What the task requires ::
List every line below containing "agent".

-*-

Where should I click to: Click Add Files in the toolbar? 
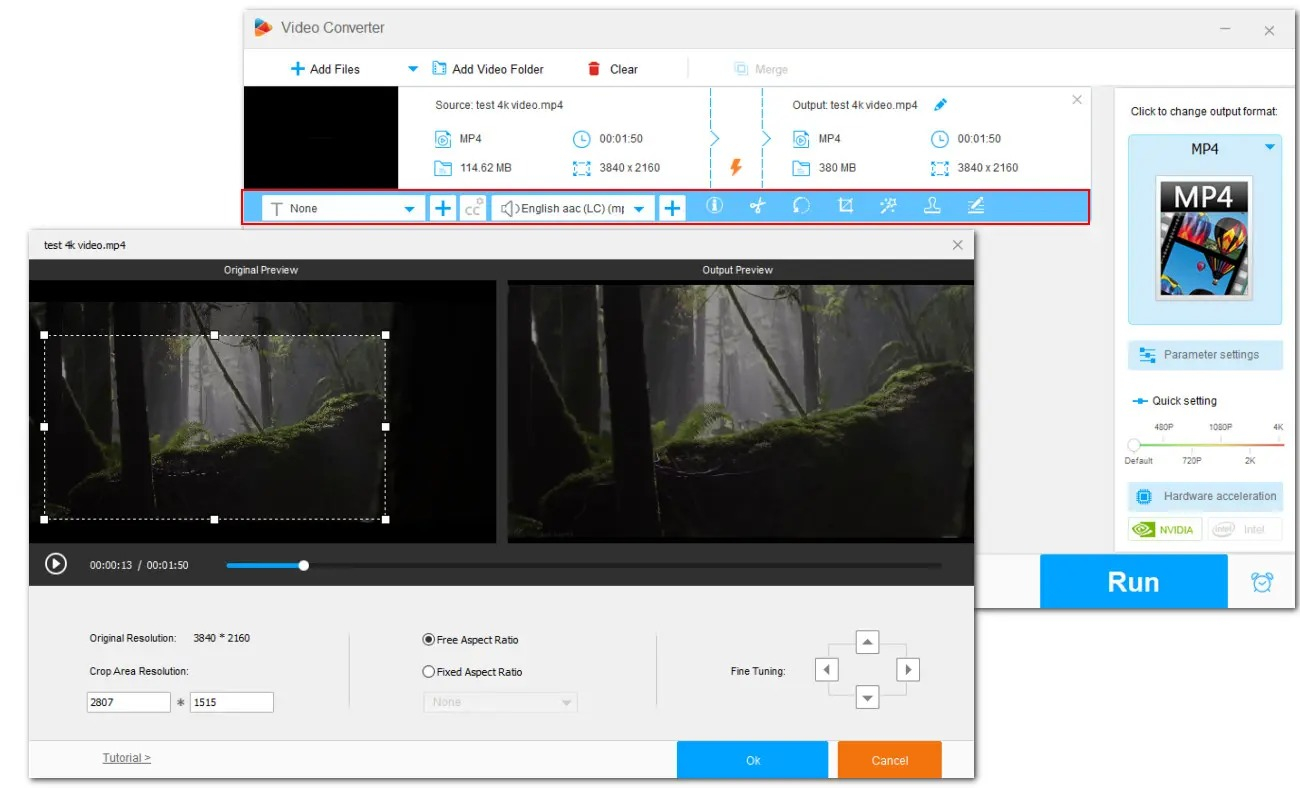click(325, 69)
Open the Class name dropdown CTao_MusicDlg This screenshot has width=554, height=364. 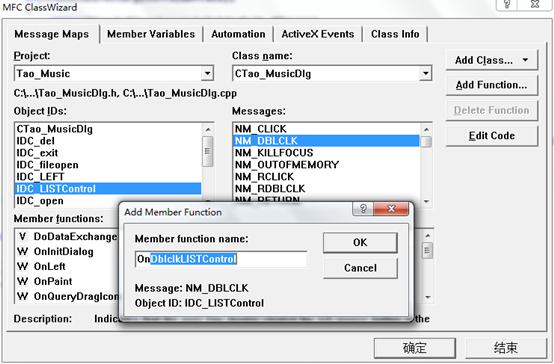click(x=425, y=74)
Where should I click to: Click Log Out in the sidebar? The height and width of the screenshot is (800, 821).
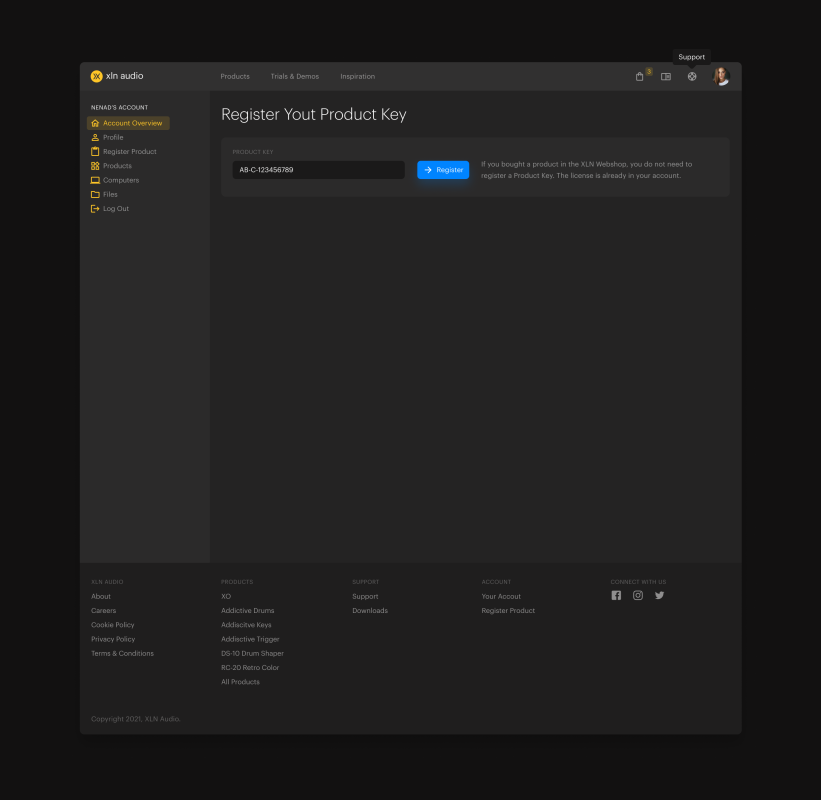(115, 209)
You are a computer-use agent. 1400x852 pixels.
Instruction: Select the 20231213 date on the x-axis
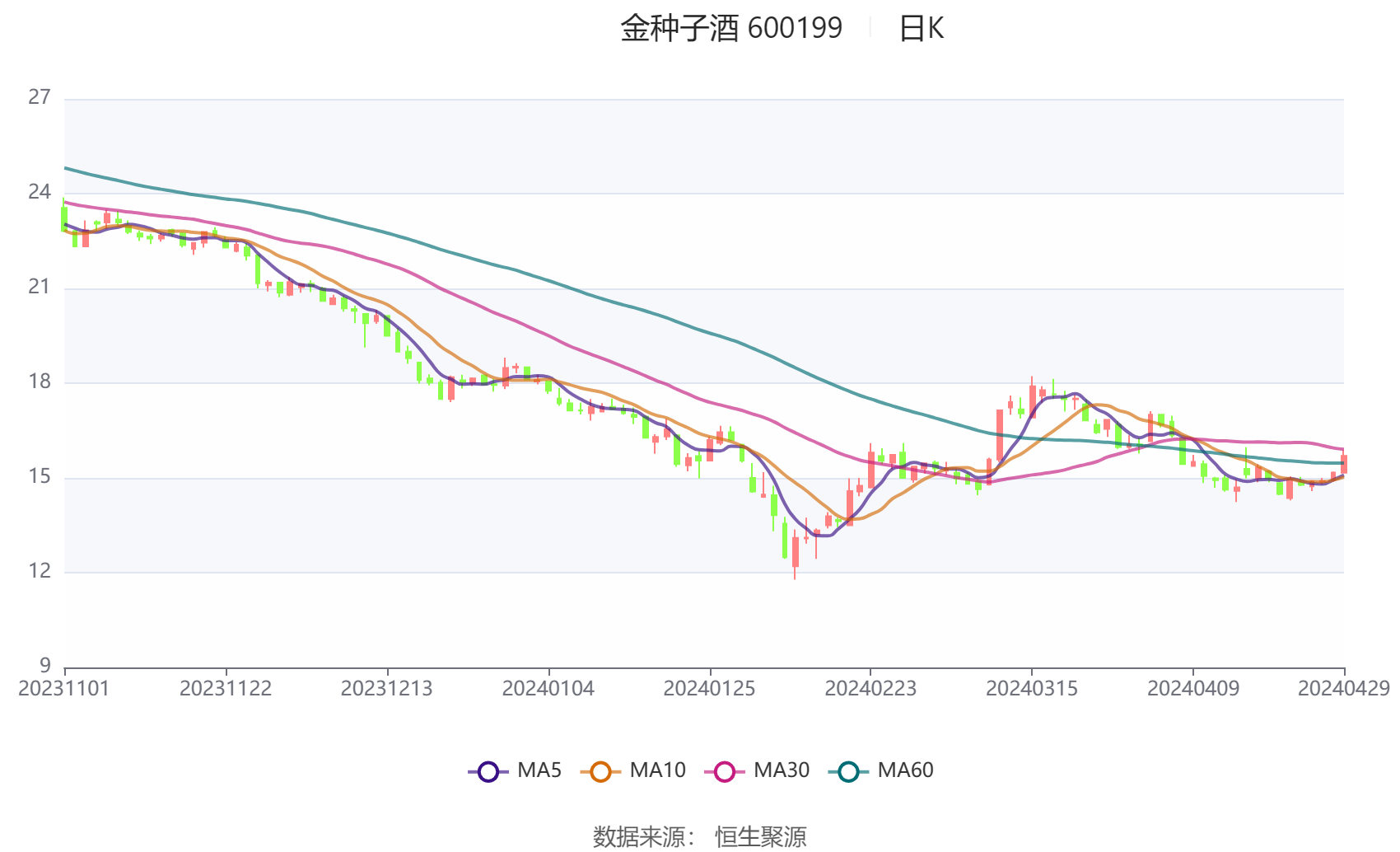pos(387,689)
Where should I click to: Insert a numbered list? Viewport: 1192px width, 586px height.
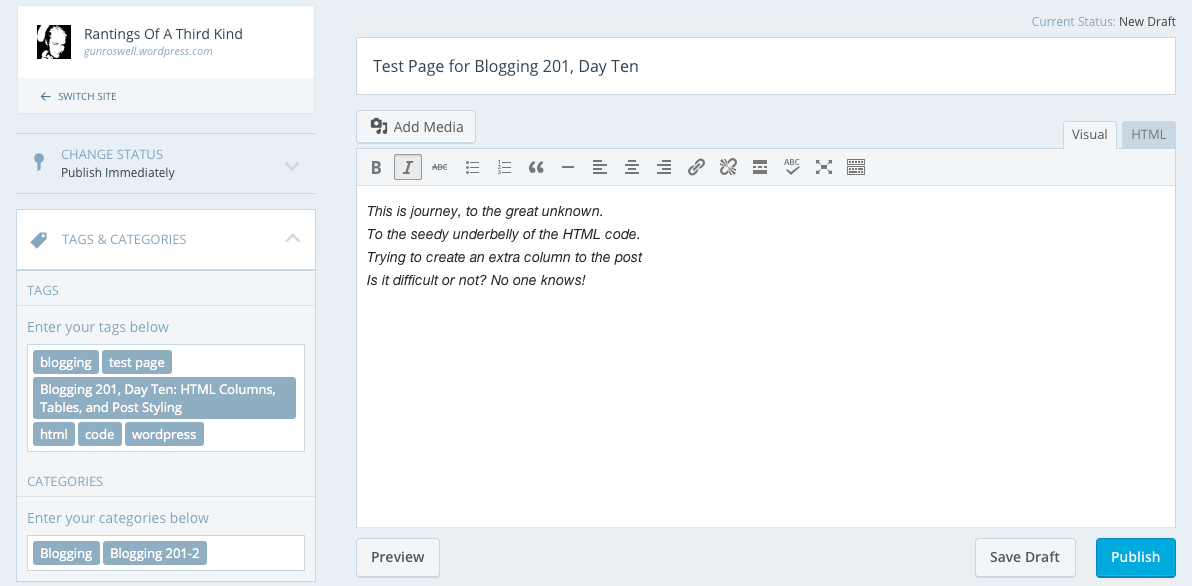[505, 168]
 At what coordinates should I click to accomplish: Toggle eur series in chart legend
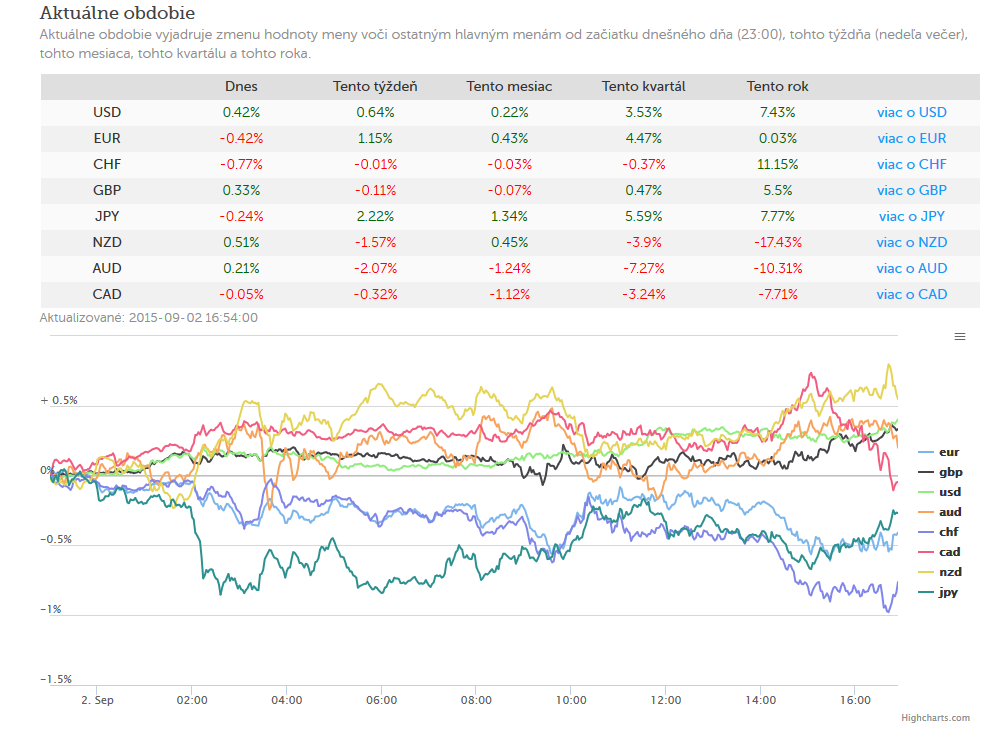point(939,452)
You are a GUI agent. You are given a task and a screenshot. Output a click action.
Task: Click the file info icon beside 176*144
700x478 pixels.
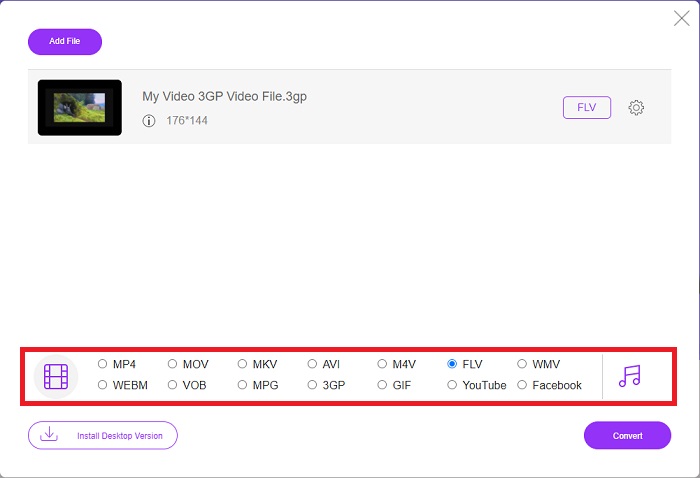[149, 121]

-*-

Written solution ::
You are a computer-use agent. 1400x852 pixels.
You are a GUI agent. You are given a task and a screenshot. Output a click action.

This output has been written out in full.